**WHAT THE EXERCISE ASKS:**
Please set down exactly the lines from the one that contains "Task: Click the admin user avatar icon" through the end of the material, leaving out every picture.
───
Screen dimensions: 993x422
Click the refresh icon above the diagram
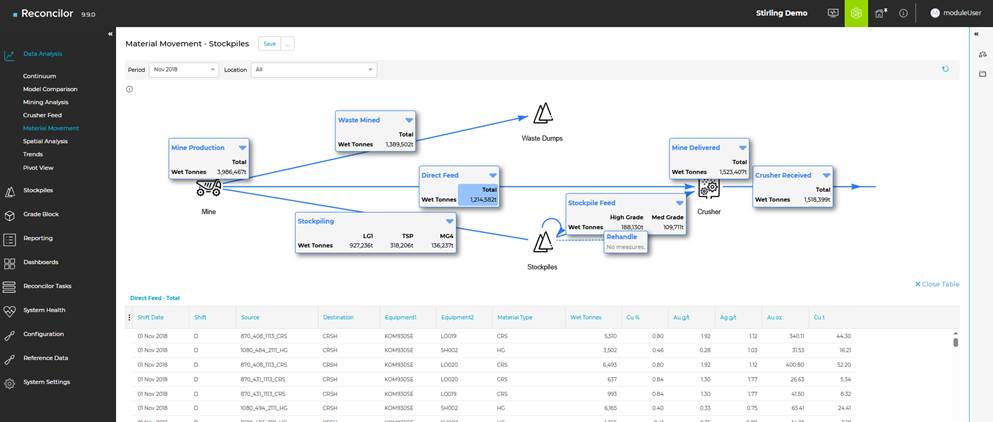945,69
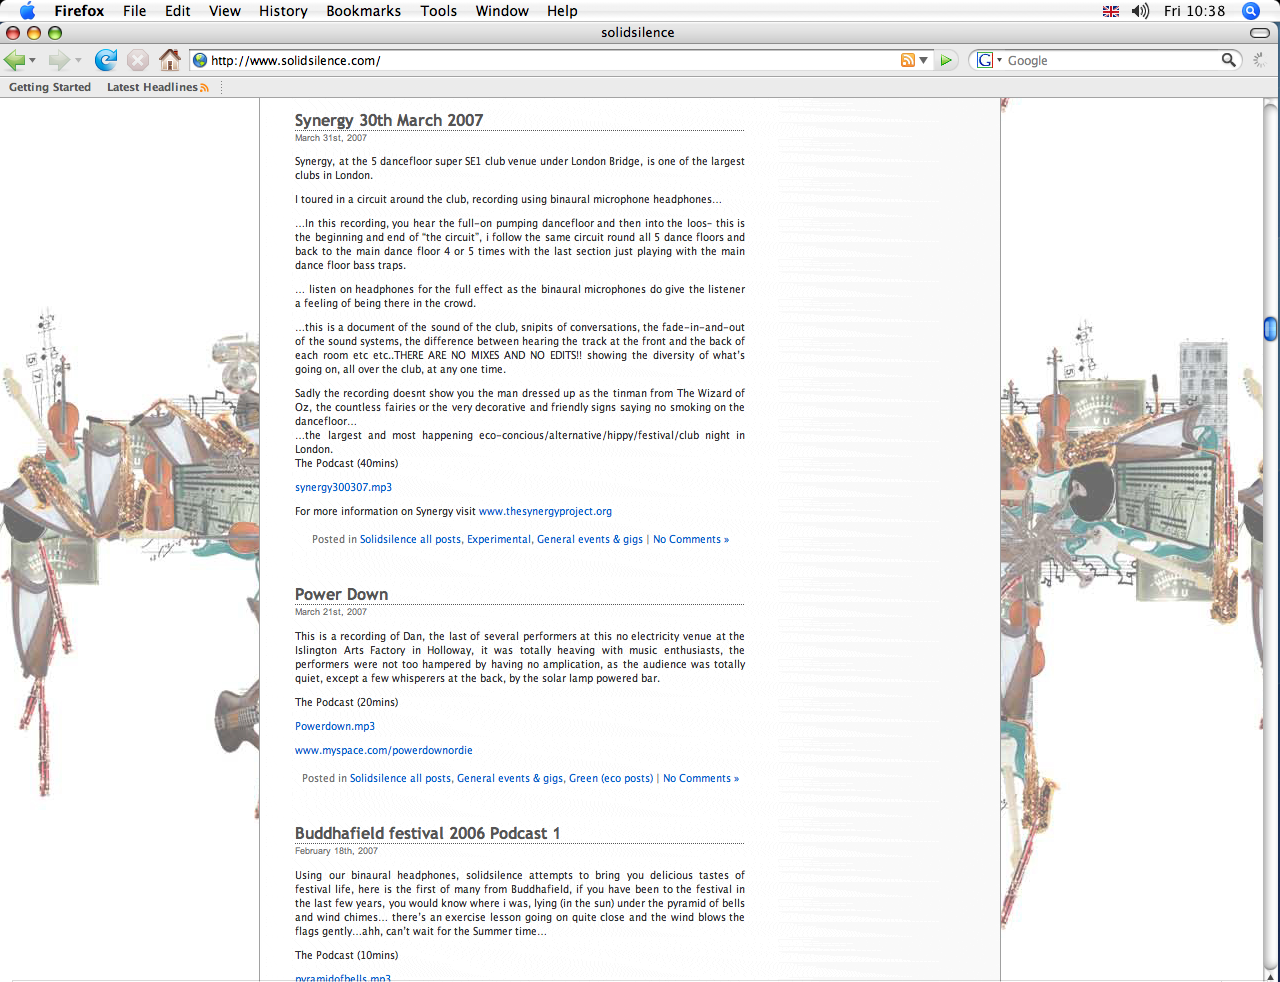
Task: Click the RSS feed icon in address bar
Action: [x=907, y=60]
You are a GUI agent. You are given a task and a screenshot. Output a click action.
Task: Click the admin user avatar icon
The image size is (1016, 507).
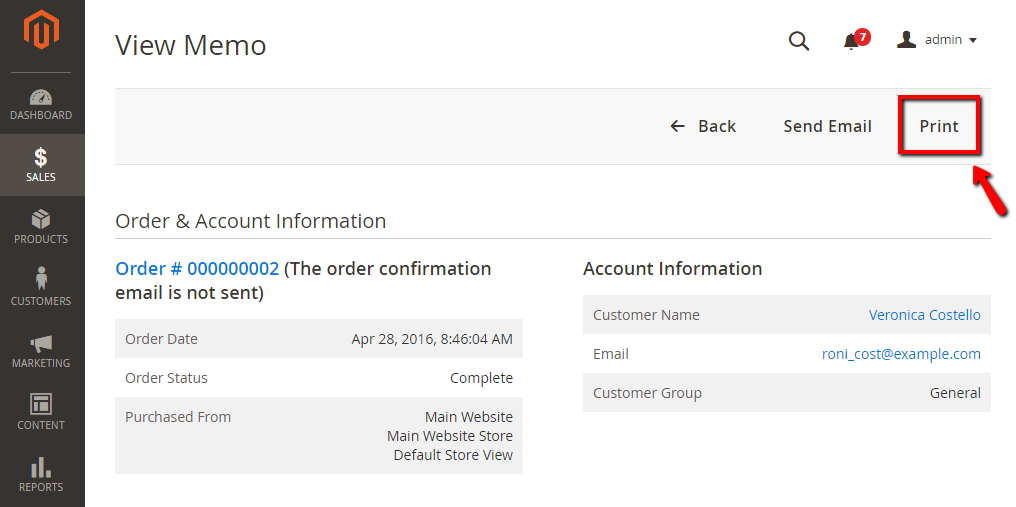pyautogui.click(x=906, y=40)
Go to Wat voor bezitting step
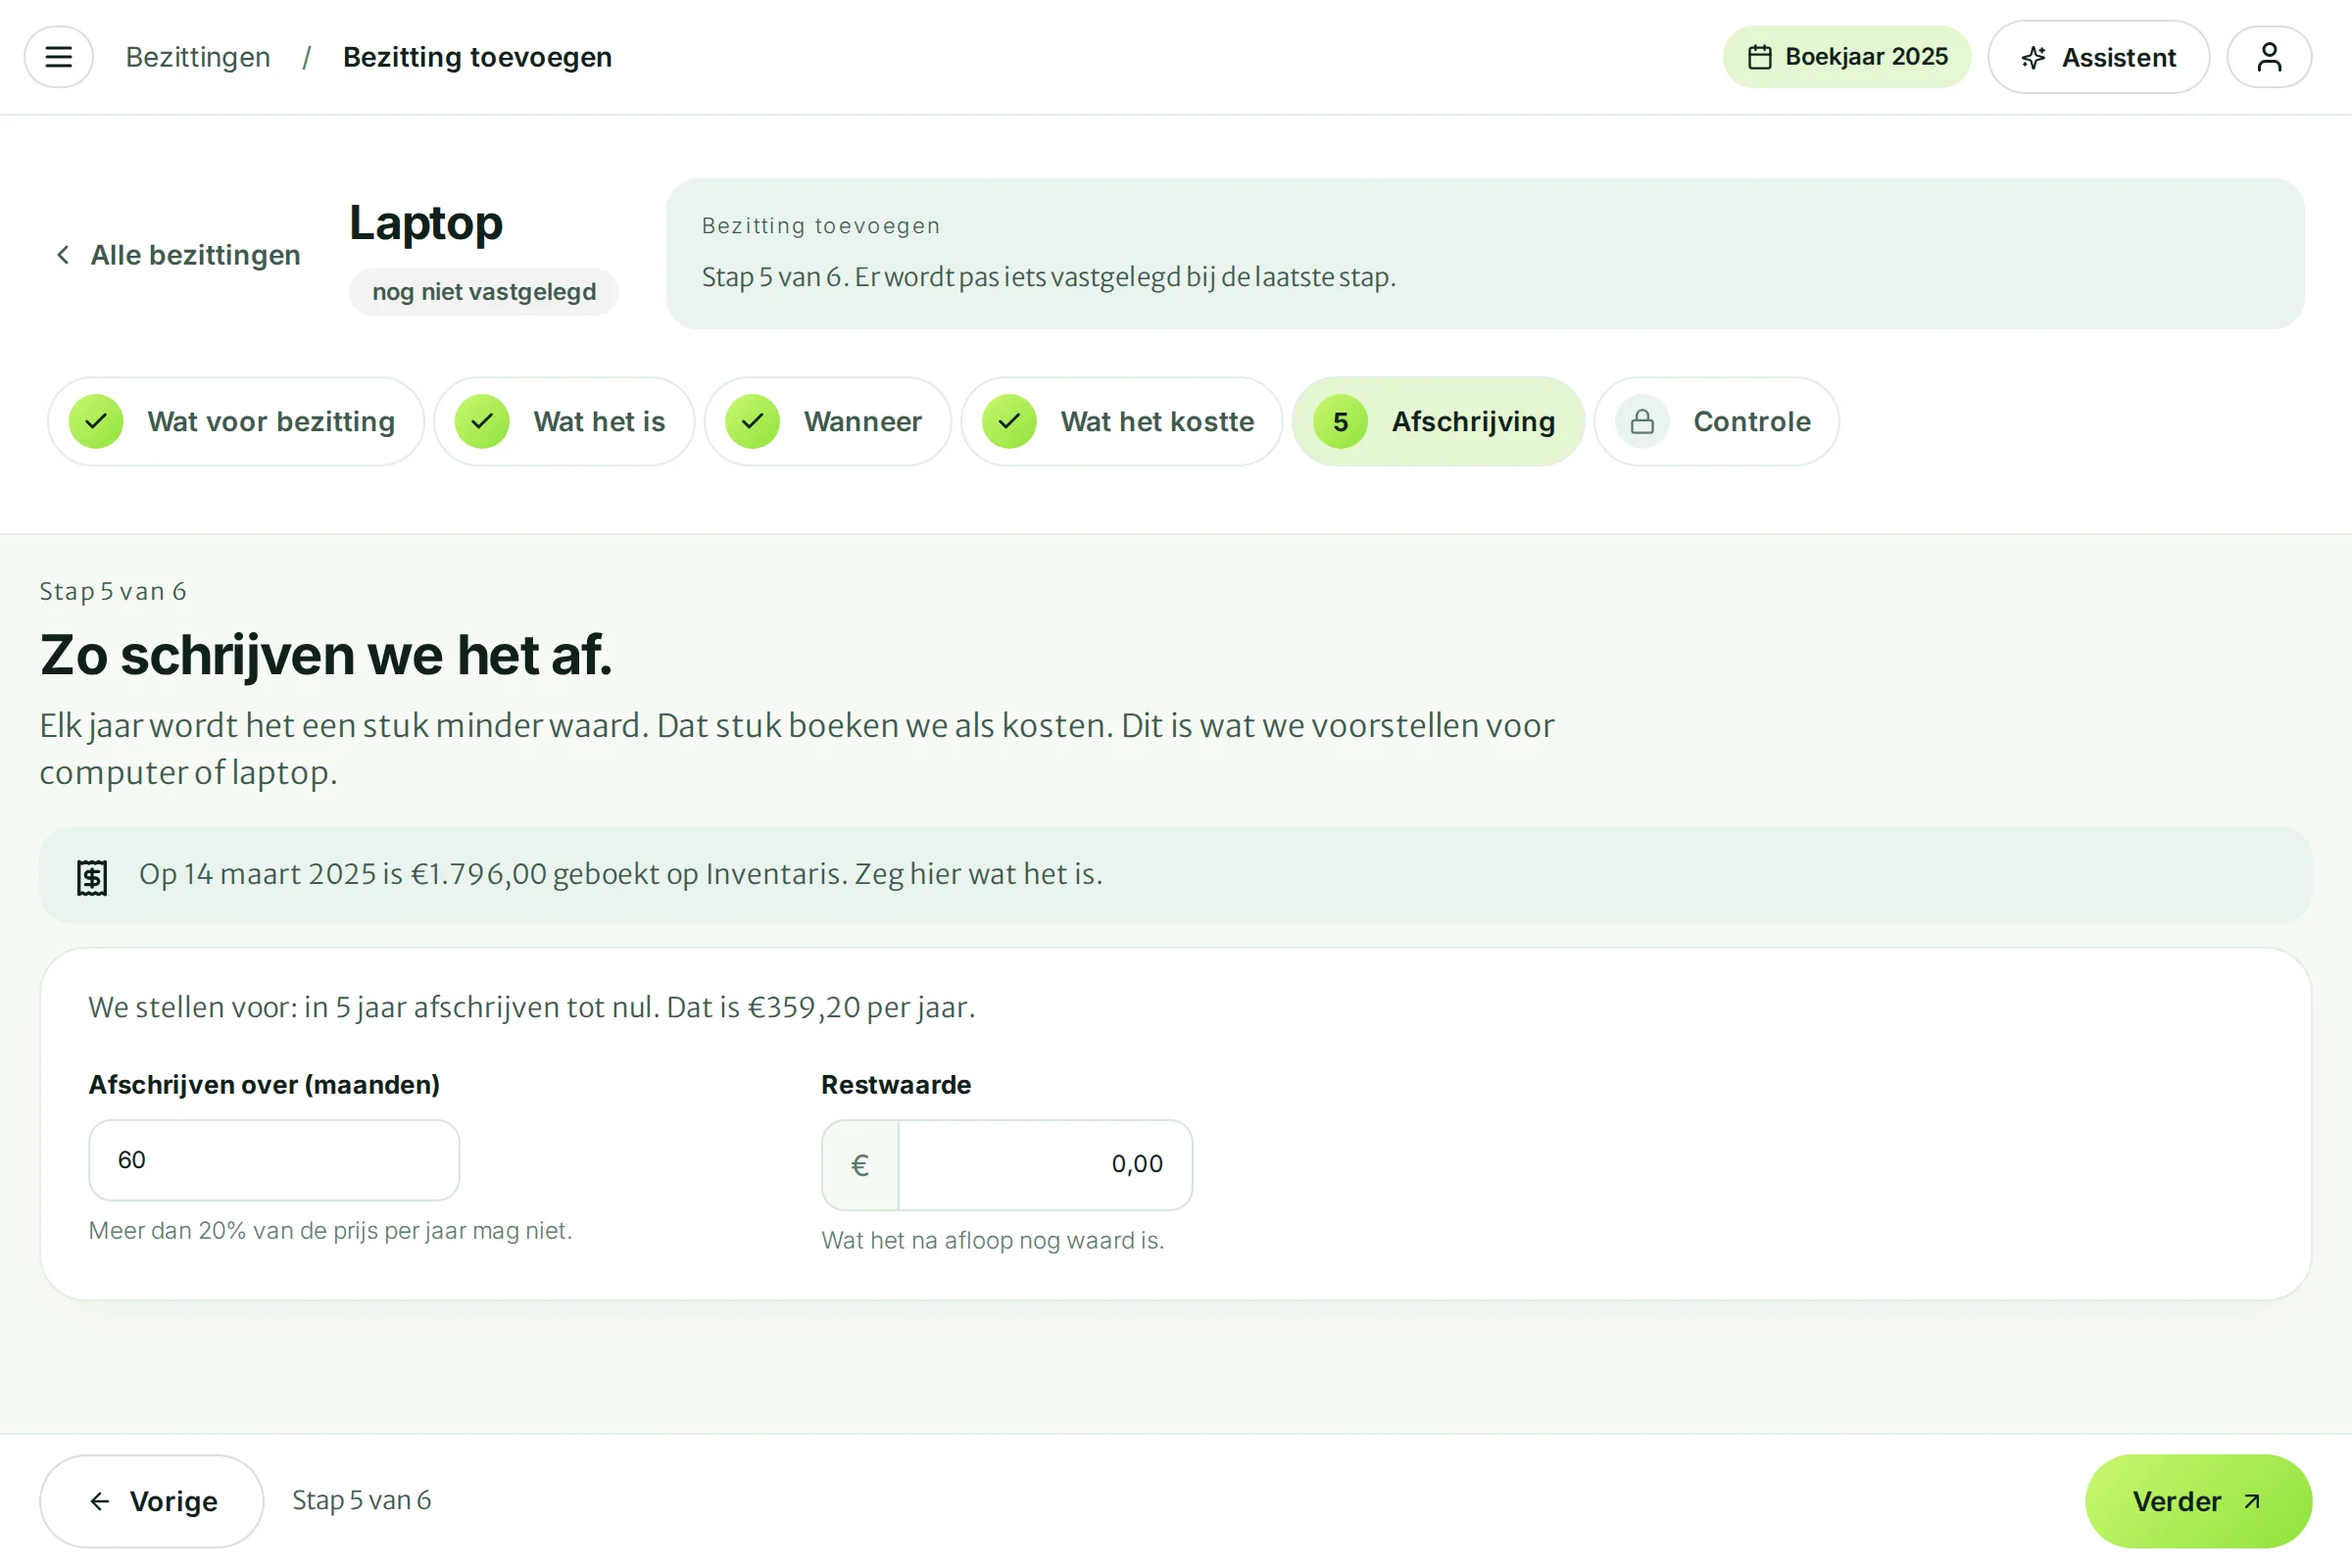 236,421
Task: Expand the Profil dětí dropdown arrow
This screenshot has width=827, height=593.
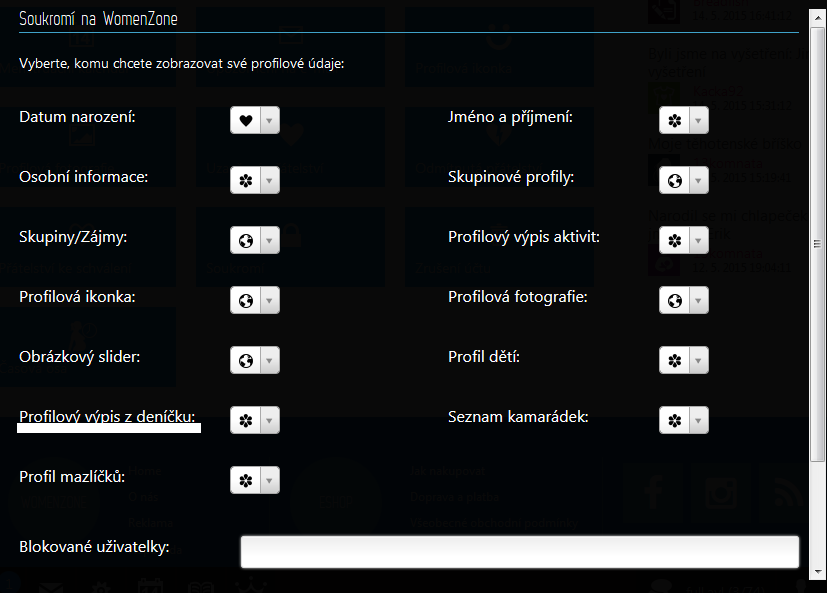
───
**RESPONSE AREA:**
Task: Click the admin user avatar icon
The image size is (1016, 507).
pyautogui.click(x=906, y=40)
Go to Wat voor bezitting step
 236,421
Task: Expand the Profil dětí dropdown arrow
This screenshot has width=827, height=593.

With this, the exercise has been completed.